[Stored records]
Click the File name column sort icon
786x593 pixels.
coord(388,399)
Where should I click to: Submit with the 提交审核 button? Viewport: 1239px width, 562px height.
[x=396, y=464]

TASK:
Print only these lines, exactly: the one containing "Where should I" and all after it to the end of the entries.

OUTPUT FOR THIS EXERCISE:
Where should I click to: Submit with the 提交审核 button? Viewport: 1239px width, 562px height.
[x=396, y=464]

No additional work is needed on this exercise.